Alli’s post about un/documentation recalled the discussions we had about documentation of criminals and, later, of Irish political prisoners towards the beginning of the semester. Today, she said, we have countless outlets via social media platforms through which to channel our voices: Facebook, Twitter, Instagram, Pinterest and the like. We are documenting ourselves. While I agree that a class-determined invisibility (also determined by celebrity status?) exists, I see a great threat posited by the documentary and archival functions of these platforms – a threat for everyone, regardless of personal and social identities.

In September of this year, the FBI released a statement that its improved biometric analysis software was at “full operational capacity.” This system, in development for over eight years, is called Next Generation Identification (NGI) and will replace completely the FBI’s preexisting fingerprint identification database/program. NGI captures not only facial structure and fingerprints, but also tattoos, scars, bodily marks, and gait. Although the FBI has allegedly has the storage capacity for this data for years, NGI automates the process of documentation and retrieval. NGI does what the police officers and documentarians in Irish political prisons couldn’t do: streamline the archival and functional processes of documentation of criminals to actually be useful – or harmful, depending on how you view it.

According to the FBI’s press release, NGI has more advanced biometric recognition and capture capabilities than any identification system before. With a new feature called Rap Back, police and other surveilling authorities will “receive ongoing status notifications of any criminal history reported on individuals holding positions of trust.” Rap Back also monitors people under “investigation or supervision,” potentially encompassing a wide range of criminals, guilty or not.

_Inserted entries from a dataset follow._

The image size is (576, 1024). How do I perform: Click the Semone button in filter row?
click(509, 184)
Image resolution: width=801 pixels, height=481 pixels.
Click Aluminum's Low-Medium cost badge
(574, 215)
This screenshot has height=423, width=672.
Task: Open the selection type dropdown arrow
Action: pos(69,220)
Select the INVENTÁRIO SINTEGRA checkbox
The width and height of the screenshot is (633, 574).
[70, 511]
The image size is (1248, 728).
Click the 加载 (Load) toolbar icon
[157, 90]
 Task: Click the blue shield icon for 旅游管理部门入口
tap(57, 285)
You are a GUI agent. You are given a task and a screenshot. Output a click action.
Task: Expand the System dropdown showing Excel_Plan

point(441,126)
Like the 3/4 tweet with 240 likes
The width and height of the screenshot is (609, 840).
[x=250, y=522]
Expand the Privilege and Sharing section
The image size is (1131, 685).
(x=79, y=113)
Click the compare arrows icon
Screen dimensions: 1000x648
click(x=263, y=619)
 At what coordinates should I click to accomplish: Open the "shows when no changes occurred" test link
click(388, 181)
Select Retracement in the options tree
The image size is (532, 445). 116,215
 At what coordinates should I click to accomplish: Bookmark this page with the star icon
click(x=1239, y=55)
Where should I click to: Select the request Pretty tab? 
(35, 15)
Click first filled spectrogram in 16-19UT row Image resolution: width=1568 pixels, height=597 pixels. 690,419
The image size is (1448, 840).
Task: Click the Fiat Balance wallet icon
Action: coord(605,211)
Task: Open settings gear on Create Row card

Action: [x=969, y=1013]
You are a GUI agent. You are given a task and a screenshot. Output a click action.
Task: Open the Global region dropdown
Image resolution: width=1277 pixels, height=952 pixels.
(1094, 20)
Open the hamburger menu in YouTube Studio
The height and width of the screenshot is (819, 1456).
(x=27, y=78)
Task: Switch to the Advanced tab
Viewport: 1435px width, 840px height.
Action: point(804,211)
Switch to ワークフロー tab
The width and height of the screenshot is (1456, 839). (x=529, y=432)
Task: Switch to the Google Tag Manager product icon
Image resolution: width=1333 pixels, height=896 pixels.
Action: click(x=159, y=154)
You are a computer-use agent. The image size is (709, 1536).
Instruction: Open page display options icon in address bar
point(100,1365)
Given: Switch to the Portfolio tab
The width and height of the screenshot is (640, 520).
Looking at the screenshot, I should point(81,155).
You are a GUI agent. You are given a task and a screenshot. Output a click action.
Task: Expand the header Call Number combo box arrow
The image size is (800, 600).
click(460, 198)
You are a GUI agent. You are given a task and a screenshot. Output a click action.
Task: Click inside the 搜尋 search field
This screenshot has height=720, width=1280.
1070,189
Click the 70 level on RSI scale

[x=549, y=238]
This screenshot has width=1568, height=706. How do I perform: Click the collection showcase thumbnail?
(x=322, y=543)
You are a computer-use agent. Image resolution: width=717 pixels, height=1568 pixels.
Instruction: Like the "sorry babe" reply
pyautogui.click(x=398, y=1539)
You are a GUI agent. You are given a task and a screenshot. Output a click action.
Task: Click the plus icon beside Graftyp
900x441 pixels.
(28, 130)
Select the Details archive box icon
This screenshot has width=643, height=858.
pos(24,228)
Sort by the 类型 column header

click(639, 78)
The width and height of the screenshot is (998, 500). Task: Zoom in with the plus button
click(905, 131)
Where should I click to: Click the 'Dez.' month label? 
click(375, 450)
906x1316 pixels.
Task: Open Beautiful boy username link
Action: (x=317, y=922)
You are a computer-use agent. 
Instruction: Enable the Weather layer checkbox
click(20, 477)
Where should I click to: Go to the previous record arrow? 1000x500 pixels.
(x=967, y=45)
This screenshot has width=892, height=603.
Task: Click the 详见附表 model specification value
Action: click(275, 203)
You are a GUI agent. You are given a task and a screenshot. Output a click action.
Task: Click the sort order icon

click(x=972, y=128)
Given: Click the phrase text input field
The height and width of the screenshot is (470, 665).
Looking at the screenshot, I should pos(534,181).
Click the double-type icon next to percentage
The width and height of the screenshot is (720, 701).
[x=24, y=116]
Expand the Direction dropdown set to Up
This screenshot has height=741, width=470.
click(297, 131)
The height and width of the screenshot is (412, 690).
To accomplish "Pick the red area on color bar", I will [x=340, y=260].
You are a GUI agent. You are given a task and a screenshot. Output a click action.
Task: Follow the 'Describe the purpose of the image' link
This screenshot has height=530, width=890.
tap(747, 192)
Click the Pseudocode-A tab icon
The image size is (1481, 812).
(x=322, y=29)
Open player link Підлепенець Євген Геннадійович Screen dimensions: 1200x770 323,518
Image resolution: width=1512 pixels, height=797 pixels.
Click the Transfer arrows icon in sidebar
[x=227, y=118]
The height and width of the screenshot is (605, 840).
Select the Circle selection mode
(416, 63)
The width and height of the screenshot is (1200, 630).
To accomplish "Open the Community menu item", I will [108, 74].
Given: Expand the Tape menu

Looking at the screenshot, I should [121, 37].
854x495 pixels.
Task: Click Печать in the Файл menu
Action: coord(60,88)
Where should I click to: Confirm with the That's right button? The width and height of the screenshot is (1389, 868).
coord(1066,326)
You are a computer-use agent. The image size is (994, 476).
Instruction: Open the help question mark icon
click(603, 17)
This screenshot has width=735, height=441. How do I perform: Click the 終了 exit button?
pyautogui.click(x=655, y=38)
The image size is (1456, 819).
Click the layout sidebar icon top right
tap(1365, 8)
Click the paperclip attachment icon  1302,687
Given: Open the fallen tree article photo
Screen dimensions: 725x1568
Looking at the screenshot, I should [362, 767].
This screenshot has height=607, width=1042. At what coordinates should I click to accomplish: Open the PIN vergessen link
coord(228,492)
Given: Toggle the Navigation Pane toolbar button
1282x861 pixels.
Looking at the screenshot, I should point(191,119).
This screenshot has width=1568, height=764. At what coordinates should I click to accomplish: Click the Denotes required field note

On September 14, the FBI declared that its new digital archive holds over 52 million faces of  criminals and civilians. Because of the recent Freedom of Information Act, the FBI is required to provide estimates of civilian faces, thought to be up to 4.3 million. These civilian photographs are taken from employer records as well as the aforementioned social media platforms. The FBI claims that those selected by the system are not identified as criminals, but as “investigative leads.” In other words (of the FBI), NGI will not incriminate innocent civilians. I don’t buy this. Consider how the biometric documentation of the body and physical/anatomical definition of the criminal begun by Lombroso and Bertillon continues in our societal fascination with the body today. Are misleading physiognomic analyses making a return to the FBI’s investigations? (Okay, maybe not that far, but the widespread and civilian analysis is frightening.)

To return Alli’s question about documentation and invisibility, I don’t think that any of us are wholly invisible with this new NGI software. Surveillance camera footage, selfies posted on Instagram, tagged photos on Facebook – we are, to quote journalist Natasha Lennard, “feed[ing]” the information system, increasing this software’s ability to recognize and inculcate us in crimes and other questionable activities. Whether we document ourselves, we are not invisible.

Makes me think twice about Instagramming the tattoo I want to get over break…


Federal Bureau of Investigation. Criminal Justice Information Services. FBI Announces
Full Operational Capability of the Next Generation Identification 5 Sept. 2014.
Federal Bureau of Investigation. Criminal Justice Information Services. Image-Based Matching Technology Offers Identification and Intelligence 2013.
Lennard, Natasha. “Your Face, Voice, and Tattoos Are the FBI’s Business Now.” Vice News. N.p., 17 Sept. 2014.